BYU is a private research institution with a newly created department of Manufacturing Engineering focusing on both theory and hands-on learning of common manufacturing processes. BYU has expertise in modeling and simulation of resin infusion composites processing. Under the direction of associate professor Andy George, BYU will perform flow simulation and infusion process optimization for low void content for blade and manufacturing constraints to AnalySwift to incorporate into the design.

Some of the key benefits of the envisioned final product include improved vehicle competitiveness with highly rigorous simulation of composite rotor blades, reduced time to market with orders of magnitude reduction in analysis time, less reliance on costly and time-consuming experiments and a convenient engineering platform for wide usage that doesn’t require finite element analysis (FEA) expertise to operate. These benefits potentially add up to significant time and cost savings for those developing AAM vehicles.
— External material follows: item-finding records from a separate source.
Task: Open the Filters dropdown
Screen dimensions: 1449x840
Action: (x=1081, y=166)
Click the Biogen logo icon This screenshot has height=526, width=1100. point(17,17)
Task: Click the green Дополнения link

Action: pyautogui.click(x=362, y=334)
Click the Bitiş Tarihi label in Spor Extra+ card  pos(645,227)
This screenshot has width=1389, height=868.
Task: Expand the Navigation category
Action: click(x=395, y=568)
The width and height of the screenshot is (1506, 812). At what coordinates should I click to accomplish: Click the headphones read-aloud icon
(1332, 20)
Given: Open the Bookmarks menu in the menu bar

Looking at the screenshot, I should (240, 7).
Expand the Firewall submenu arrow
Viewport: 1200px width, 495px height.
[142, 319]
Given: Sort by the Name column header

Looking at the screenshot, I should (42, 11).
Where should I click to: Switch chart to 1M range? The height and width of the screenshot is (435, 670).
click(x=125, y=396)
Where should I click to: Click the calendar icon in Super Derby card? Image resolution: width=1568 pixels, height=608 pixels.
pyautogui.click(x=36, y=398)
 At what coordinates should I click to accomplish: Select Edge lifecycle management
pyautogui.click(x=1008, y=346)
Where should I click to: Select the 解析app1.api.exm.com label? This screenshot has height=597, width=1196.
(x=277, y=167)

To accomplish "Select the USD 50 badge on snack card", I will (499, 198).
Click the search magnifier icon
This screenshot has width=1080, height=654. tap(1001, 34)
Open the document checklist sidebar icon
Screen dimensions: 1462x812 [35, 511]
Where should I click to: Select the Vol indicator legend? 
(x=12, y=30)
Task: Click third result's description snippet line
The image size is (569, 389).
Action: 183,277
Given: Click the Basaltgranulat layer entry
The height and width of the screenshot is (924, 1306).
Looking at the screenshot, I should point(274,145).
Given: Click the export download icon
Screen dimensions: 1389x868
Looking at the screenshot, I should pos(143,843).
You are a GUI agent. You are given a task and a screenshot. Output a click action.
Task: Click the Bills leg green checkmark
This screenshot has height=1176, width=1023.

More specifically, AnalySwift says the VABS-enabled framework can help deliver AAM blade engineers the best complete set of beam properties, which are needed for static/dynamic design and analysis of rotor blades as well as the complete set of accurate stresses/strains/strength ratios for assessing
the structural safety of the blades. The VABS program is said to be extensively validated in helicopter and wind industry for accuracy and is highly optimized for ply-level details modeled in seconds.